_GIVEN INFORMATION_:

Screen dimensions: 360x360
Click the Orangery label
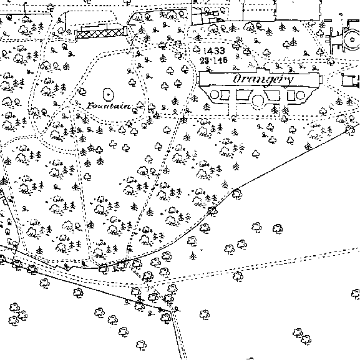pos(263,80)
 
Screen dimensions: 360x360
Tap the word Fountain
pos(109,106)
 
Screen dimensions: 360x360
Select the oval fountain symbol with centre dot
pos(109,94)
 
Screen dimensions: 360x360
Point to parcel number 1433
pos(214,51)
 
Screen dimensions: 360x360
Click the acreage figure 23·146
pos(214,61)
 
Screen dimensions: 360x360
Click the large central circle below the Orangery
pos(258,100)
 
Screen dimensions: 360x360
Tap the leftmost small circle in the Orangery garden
pos(214,95)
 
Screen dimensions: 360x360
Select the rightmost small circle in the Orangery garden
pos(301,95)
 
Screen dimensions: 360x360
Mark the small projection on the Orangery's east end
pos(321,79)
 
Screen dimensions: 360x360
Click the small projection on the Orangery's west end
pos(198,80)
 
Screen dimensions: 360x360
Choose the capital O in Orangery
pos(238,79)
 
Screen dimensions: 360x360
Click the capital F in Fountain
pos(90,106)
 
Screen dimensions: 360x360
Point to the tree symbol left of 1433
pos(197,49)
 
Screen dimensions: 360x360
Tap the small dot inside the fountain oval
pos(109,94)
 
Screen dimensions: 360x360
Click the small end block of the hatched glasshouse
pos(125,31)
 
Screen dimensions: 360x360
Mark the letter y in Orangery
pos(289,81)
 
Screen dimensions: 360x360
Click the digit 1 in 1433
pos(205,51)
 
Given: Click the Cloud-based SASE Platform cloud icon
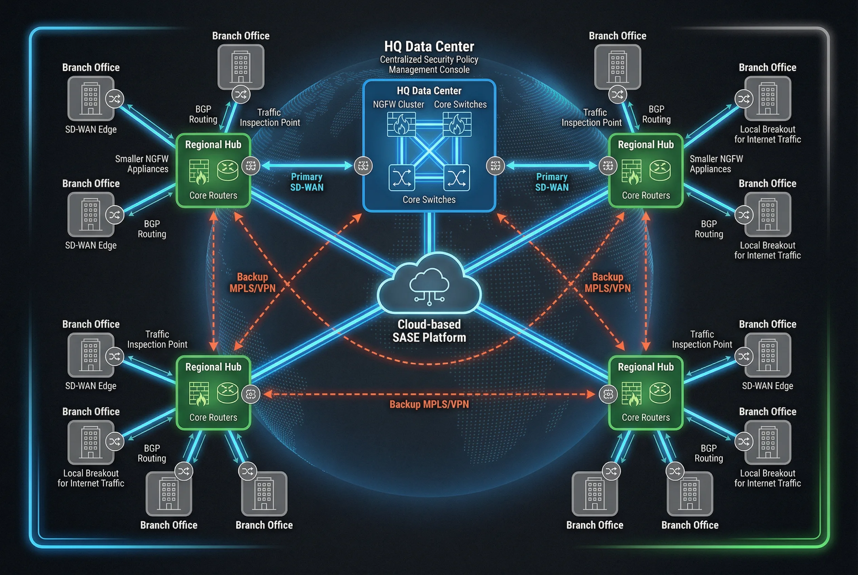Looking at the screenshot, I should (429, 284).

_WHAT NEEDS TO BE DONE_:
Rewrite all of the records above, replacing every "Click" with "Press" and keeping everything else the same. Omit the pictures.

_ANSWER BELOW_:
Screen dimensions: 360x360
Press the Orangery label
pos(263,80)
 
Screen dimensions: 360x360
Tap the word Fountain
pos(109,106)
 
Screen dimensions: 360x360
Select the oval fountain symbol with centre dot
pos(109,94)
 
Screen dimensions: 360x360
Point to parcel number 1433
pos(214,51)
 
Screen dimensions: 360x360
Press the acreage figure 23·146
pos(214,61)
 
Screen dimensions: 360x360
Press the large central circle below the Orangery
pos(258,100)
 
Screen dimensions: 360x360
Tap the leftmost small circle in the Orangery garden
pos(214,95)
 
Screen dimensions: 360x360
Select the rightmost small circle in the Orangery garden
pos(301,95)
 
Screen dimensions: 360x360
Mark the small projection on the Orangery's east end
pos(321,79)
 
Screen dimensions: 360x360
Press the small projection on the Orangery's west end
pos(198,80)
 
Screen dimensions: 360x360
Choose the capital O in Orangery
pos(238,79)
 
Screen dimensions: 360x360
Press the capital F in Fountain
pos(90,106)
 
Screen dimensions: 360x360
Point to the tree symbol left of 1433
pos(197,49)
 
Screen dimensions: 360x360
Tap the small dot inside the fountain oval
pos(109,94)
 
Screen dimensions: 360x360
Press the small end block of the hatched glasshouse
pos(125,31)
 
Screen dimensions: 360x360
Mark the letter y in Orangery
pos(289,81)
 
Screen dimensions: 360x360
Press the digit 1 in 1433
pos(205,51)
 
Given: Press the Cloud-based SASE Platform cloud icon
Looking at the screenshot, I should (429, 284).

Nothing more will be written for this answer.